§ TASK GOAL:
Repeat word for word the lines from the one containing "Screen dimensions: 696x371" to the end of the material below, and leave all pictures out.

§ SUPPLIED DATA:
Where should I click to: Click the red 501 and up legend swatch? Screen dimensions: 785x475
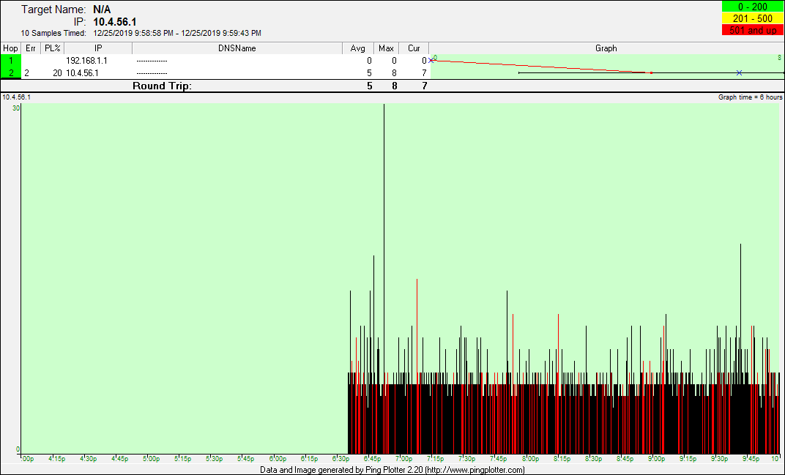click(x=752, y=30)
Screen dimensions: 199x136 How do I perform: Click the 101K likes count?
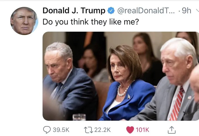[142, 130]
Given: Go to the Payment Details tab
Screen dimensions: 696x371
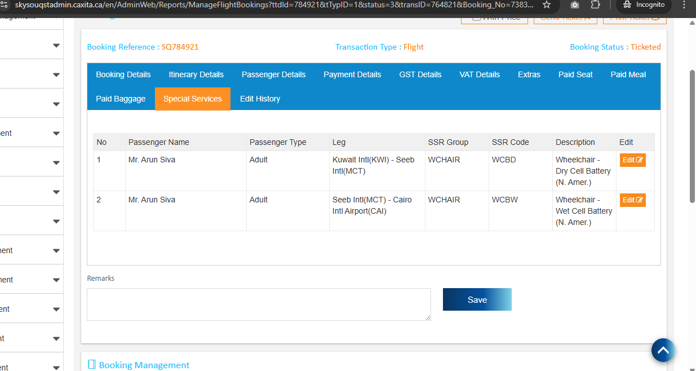Looking at the screenshot, I should coord(352,74).
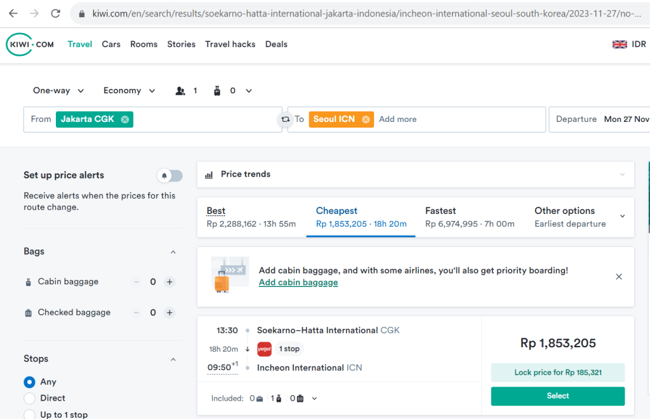Viewport: 650px width, 419px height.
Task: Click the Add more destination field
Action: (398, 119)
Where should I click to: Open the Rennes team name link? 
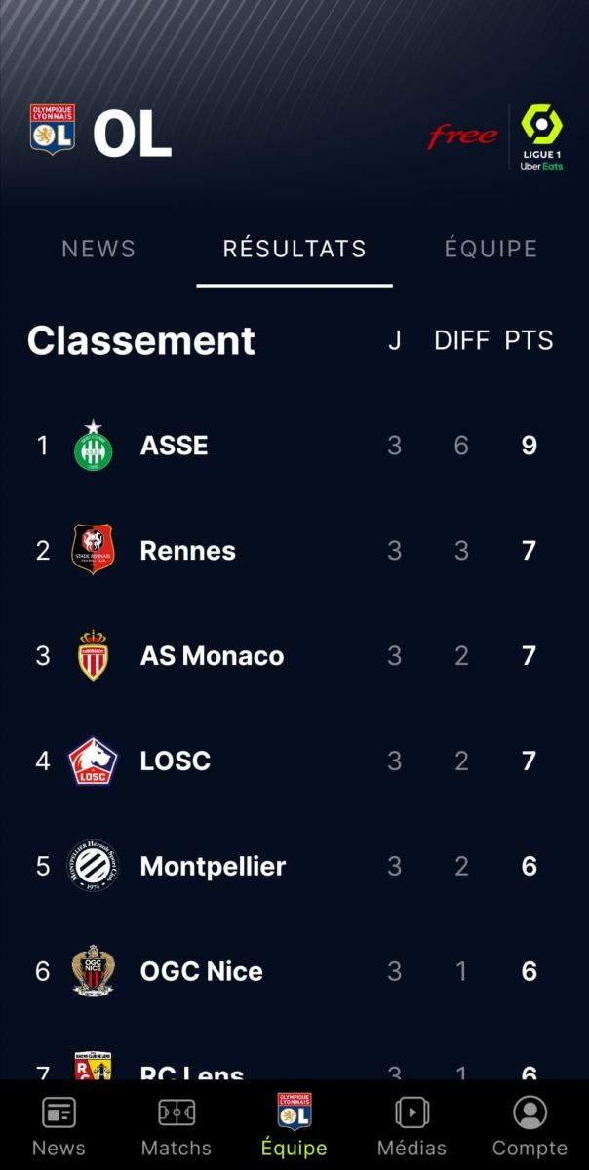tap(188, 551)
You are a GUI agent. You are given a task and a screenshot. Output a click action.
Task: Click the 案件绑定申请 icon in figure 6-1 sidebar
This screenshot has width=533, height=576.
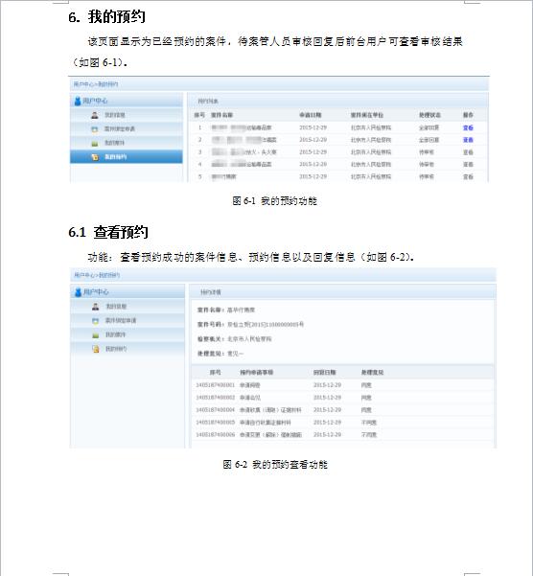(95, 129)
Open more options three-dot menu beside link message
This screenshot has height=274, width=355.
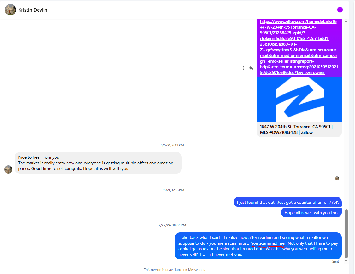pyautogui.click(x=243, y=68)
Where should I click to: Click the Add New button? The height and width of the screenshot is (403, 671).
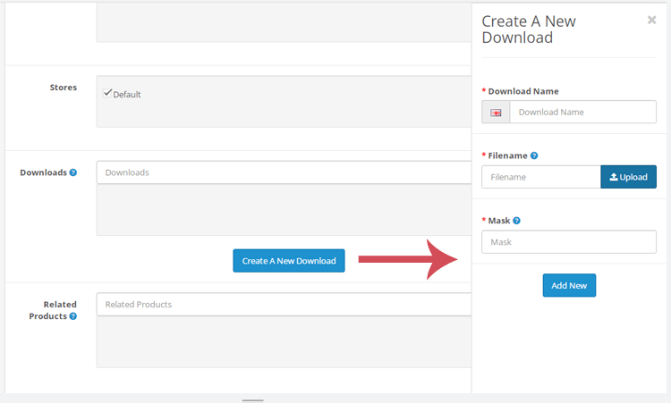(569, 285)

§ RESPONSE AREA:
Screen dimensions: 696x371
Looking at the screenshot, I should coord(352,74).
Viewport: 650px width, 419px height.
Task: Click the Add more destination field
Action: (398, 119)
Where should I click to: Open the Rennes team name link? 
tap(188, 551)
You are a GUI agent. You are given a task and a screenshot. Output a click action.
Task: Click the 案件绑定申请 icon in figure 6-1 sidebar
This screenshot has width=533, height=576.
(95, 129)
Open more options three-dot menu beside link message
This screenshot has height=274, width=355.
pyautogui.click(x=243, y=68)
Where should I click to: Click the Add New button? The height and width of the screenshot is (403, 671).
(569, 285)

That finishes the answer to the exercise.